## SOURCE EXTRACT
/---

If a persons immune system is already weak, it can also be helpful to supplement with key vitamins and minerals that may have become depleted. There is evidence pointing to the fact that various micro-nutrient deficiencies (such as zinc, selenium, iron, copper, folic acid, and vitamins A, B6, C, D and E) can alter the immune response. However, it is important to note that the most effective way to get vital nutrients are via natural foods and whole food supplements (if at all). Learn more about the link between immunity and food via our article here.
We are sharing more information on why synthetic vitamins need to be re-evaluated via points well summarized in an article by Razvan Radu:
Synthetic vitamins can have the same chemical composition but still have a different shape (optical activity).
There are likely many mechanisms and pathways implicated in the assimilation of nutrients, and not all of them are related to their chemical structure.
Some of the proteins required for the breakdown of nutrients will only work for nutrients with the correct shape.
The factors that influence the retention of a distinct nutrient are not limited just to the nature of that nutrient, but also to its interaction with other nutrients (e.g., co-factors).

\---

## EXERCISE TASKS
A - In the immunity and supplements text, list every vitamin named by letter in the parenthetical list of micro-nutrient deficiencies.
B - Pick up the text on immunity and synthetic vitamins after its final sentence and continue it.

## RECORDED INFORMATION
/---

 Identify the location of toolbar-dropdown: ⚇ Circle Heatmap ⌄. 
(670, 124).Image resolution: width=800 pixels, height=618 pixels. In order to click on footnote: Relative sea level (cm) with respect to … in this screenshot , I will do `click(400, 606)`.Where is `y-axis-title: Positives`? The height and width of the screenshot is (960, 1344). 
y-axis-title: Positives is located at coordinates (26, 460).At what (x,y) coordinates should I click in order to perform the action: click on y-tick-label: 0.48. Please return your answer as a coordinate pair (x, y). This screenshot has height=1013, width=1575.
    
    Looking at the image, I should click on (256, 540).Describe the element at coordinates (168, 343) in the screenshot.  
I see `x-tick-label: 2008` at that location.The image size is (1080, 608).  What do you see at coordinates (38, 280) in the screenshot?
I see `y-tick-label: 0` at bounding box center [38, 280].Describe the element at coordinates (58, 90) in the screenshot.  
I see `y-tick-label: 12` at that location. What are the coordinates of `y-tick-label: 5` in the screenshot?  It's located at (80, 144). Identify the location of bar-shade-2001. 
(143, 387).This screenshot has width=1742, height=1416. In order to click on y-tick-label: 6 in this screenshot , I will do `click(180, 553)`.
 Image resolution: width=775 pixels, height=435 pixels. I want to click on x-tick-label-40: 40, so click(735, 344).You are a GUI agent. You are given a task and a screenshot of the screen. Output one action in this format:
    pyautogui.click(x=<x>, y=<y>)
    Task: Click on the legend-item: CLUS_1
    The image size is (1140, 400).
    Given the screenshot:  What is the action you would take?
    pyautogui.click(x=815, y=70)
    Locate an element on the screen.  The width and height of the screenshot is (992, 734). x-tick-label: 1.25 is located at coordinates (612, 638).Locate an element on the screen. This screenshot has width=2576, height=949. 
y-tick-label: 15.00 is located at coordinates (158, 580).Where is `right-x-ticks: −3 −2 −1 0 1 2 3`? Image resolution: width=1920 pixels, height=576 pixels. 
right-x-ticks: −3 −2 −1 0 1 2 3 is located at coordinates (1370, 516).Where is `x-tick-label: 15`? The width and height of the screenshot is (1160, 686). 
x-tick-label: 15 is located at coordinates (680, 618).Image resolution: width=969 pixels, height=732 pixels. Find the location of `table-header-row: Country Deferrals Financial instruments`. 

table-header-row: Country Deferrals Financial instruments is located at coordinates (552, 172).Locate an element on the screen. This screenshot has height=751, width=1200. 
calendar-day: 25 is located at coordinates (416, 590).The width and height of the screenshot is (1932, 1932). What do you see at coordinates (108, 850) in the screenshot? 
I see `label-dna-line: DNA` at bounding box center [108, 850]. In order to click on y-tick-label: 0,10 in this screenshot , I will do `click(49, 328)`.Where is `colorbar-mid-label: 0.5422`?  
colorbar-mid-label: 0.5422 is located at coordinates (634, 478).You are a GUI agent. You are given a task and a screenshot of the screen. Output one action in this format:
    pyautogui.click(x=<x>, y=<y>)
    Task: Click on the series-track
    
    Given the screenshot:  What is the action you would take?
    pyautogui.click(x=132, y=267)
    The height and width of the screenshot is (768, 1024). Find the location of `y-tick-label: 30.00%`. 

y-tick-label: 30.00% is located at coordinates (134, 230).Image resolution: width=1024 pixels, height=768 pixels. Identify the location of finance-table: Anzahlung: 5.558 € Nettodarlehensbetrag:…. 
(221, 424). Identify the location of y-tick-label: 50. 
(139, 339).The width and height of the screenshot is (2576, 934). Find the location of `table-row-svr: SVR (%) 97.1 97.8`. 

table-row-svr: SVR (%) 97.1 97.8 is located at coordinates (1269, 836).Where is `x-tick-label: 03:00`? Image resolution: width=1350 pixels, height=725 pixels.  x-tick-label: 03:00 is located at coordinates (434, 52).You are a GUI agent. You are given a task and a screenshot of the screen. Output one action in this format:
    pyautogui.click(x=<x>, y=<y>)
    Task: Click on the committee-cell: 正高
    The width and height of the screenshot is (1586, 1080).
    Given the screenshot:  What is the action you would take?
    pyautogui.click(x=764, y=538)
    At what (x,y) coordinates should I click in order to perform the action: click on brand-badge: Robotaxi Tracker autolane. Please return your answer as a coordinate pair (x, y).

\---

## OUTPUTS IN ORDER
A - Vitamin A, vitamin B6, vitamin C, vitamin D, vitamin E

B -
Most synthetic nutrients are crystalline in appearance whereas most natural nutrients are actually in a complex matrix which also includes fiber, enzymes, carbohydrates, proteins, minerals, trace elements, coenzymes, amino acids, fatty acids, antioxidants and other unknown factors.
The process of constructing complete nutrient using the body’s nutrient reserves coupled with the laborious process of eliminating the unusable isolates negates what little benefits synthetic vitamin isolates have to offer.
The body does not possess a mechanism for breaking down synthetic nutrients that have a modified shape; as a consequence, most of these synthetic nutrients will pass through the body with little or no absorption.
A natural nutrient is complete and includes all of the trace minerals and cofactors required for its optimal absorption in the body whereas a synthetic nutrient is isolated and incomplete.
Nutrients in nature are smaller in size than lab-created vitamins, minerals, and amino acids and smaller particles are better assimilated than larger ones.
Synthetic vitamins that the body cannot use must be removed, like all other bodily wastes, through excretory organs like the skin and kidneys; this adds to the overall burden on the body.
To use a deficient nutrient, the body has to reconstruct it by borrowing cofactors from natural reserves; this can lead to nutrient depletion and overall deficiency.
The quality of natural nutrients trumps the mega quantities of synthetic nutrient isolates, most of which will be excreted from the body without providing any real benefits.
The raw materials used to create synthetic nutrients in a lab can increase the toxic load on the body leading to potential adverse reactions; this is not a risk associated with nutrients sourced from organic foods.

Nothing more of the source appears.